La mundialización simbólica
El ataque a las Torres Gemelas no ha supuesto, a pesar de las apocalípticas proclamas que ha generado, una ruptura geopolítica radical, sino una advertencia trágica, aunque banal: Estados Unidos es también mortal. Anuncio a caballo del terrorismo, compañero de la vida pública del siglo XX, sobre todo en su segunda mitad, pero que el 11 de septiembre se ha constituido en componente mayor de nuestras sociedades, fragilizando el primado de la técnica y devolviendo a la política su protagonismo. Por lo demás, tiene razón François Heisbourg cuando sostiene, en su libro Hiperterrorismo: 'La Nueva Guerra de los ataques a Nueva York y Washington tienen mucha menos potencia transformadora que la caída del muro de Berlín y de la Unión Soviética'. Su afirmación de que sus principales elementos que determinan los últimos acontecimientos forman parte de un proceso que ya estaba en marcha no es discutible. Recordemos tan sólo que cuando Ramzi Youssef monta en 1993 el primer atentado contra el World Trade Center su propósito era hacer estallar una bomba química para matar a unas 200.000 personas. Una serie de circunstancias, y entre ellas sus diferencias con Osama Bin Laden, el financiero de la operación, limitan el desastre a seis muertos y un millar de heridos. Tampoco cabe decir que el acercamiento de Rusia y China a Estados Unidos sea consecuencia de una reacción solidaria contra la agresión terrorista, ya que se trata de decisiones anteriores motivadas por otras razones y que ahora han aprovechado este soporte para confirmarse. Es ridículo tambien descubrir ahora el riesgo que supone la posible utilización de armas bacteriológicas y químicas después de la agresión de la secta Aom con gas sarin en el metro de Tokio, de la lucha contra el incontrolable contrabando de material nuclear, en los años noventa, y del enfrentamiento de EE UU, incluso militar, con algunos países árabes a los que ha acusado de fabricar este tipo de armas. El lamentable espectáculo de la V conferencia sobre fabricación y venta de armas biológicas, que está teniendo lugar estos días en Ginebra, en la que 143 países han ratificado la Convención de 1972, mientras EE UU sigue negándose a que se establezca ningún sistema de vigilancia internacional, contradice todas sus declaraciones antiterroristas.

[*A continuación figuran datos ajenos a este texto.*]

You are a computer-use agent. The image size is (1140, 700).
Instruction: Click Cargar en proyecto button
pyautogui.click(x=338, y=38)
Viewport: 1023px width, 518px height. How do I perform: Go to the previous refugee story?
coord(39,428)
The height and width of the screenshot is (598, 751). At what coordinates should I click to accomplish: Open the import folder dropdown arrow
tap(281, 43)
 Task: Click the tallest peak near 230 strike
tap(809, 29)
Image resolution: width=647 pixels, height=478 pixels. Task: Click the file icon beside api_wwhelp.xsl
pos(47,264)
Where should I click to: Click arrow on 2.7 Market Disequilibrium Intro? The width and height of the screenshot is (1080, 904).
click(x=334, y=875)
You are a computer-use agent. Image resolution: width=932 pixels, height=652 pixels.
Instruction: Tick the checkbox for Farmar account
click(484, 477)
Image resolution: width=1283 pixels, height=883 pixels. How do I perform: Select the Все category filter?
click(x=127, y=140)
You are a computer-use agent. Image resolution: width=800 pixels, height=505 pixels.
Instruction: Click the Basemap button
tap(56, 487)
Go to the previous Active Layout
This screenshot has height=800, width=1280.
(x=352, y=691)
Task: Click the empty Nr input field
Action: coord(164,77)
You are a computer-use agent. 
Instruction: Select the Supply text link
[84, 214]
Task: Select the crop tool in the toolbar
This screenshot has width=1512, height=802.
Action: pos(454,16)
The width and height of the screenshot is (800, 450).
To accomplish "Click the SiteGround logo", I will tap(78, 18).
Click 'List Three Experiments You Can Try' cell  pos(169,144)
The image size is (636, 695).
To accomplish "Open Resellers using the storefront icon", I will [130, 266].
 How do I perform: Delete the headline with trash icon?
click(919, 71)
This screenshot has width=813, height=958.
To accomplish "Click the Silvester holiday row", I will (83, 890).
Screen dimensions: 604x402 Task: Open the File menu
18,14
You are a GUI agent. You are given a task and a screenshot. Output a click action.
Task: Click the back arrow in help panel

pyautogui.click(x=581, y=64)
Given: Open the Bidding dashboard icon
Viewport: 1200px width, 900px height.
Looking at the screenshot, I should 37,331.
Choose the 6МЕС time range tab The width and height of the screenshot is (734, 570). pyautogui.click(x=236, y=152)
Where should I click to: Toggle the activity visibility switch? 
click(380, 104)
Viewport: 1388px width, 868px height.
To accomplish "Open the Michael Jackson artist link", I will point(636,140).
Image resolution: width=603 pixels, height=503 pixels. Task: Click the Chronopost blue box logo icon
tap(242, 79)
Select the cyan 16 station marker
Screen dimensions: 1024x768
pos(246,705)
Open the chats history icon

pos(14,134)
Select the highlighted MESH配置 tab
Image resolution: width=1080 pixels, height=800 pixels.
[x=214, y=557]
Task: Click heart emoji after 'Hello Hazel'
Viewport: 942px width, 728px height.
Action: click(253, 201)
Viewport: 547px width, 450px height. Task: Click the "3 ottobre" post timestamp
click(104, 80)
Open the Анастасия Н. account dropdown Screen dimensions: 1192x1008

Estamos, pues, en una época de terrorismo de masa de alto nivel tecnológico puesto al servicio de los designos criminales de motivación étnica, económica, religiosa o política. Ya en los readers de Luigi Bonanate y de Martha Crenshaw se subrayaba la dimensión simbólica de las prácticas terroristas en las sociedades mediáticas de masa. Los símbolos del terror y del contraterror (la seguridad) tienen en nuestro mundo, acuclillado y posmoderno, una absoluta capacidad de persuasión. La mundialización de la información, con las grandes agencias occidentales y CNN imponiendo por doquier la representación americana del mundo, produce una supremacía mediática insoportable en los países del Sur. Porque, como dice Dominique Wolton, no se pueden mundializar los públicos que son distintos según áreas y culturas. Ni se puede ni es compatible con el credo democrático de la diversidad que defendemos. Baudrillard afirma que toda estructura de dominación mundial alberga su antidispositivo destructor y produce de forma automática la reversión autodisolutoria de su propio poder, por lo que la pulsión de muerte -la propia y la de los demás- responsable de la explosión de las Torres Gemelas es indisociable de la existencia de un poder hegemónico total que niega sus propios valores al reducir el mundo a su realidad y a la de su imagen. Ir más allá de ese autismo suicida es condición inexcusable de nuestra supervivencia. Para ello necesitamos que la globalización simbólica sea plural. No la norteamericana aldea global de McLuhan, sino millones de aldeas reales y distintas, globalmente accesibles y presentes.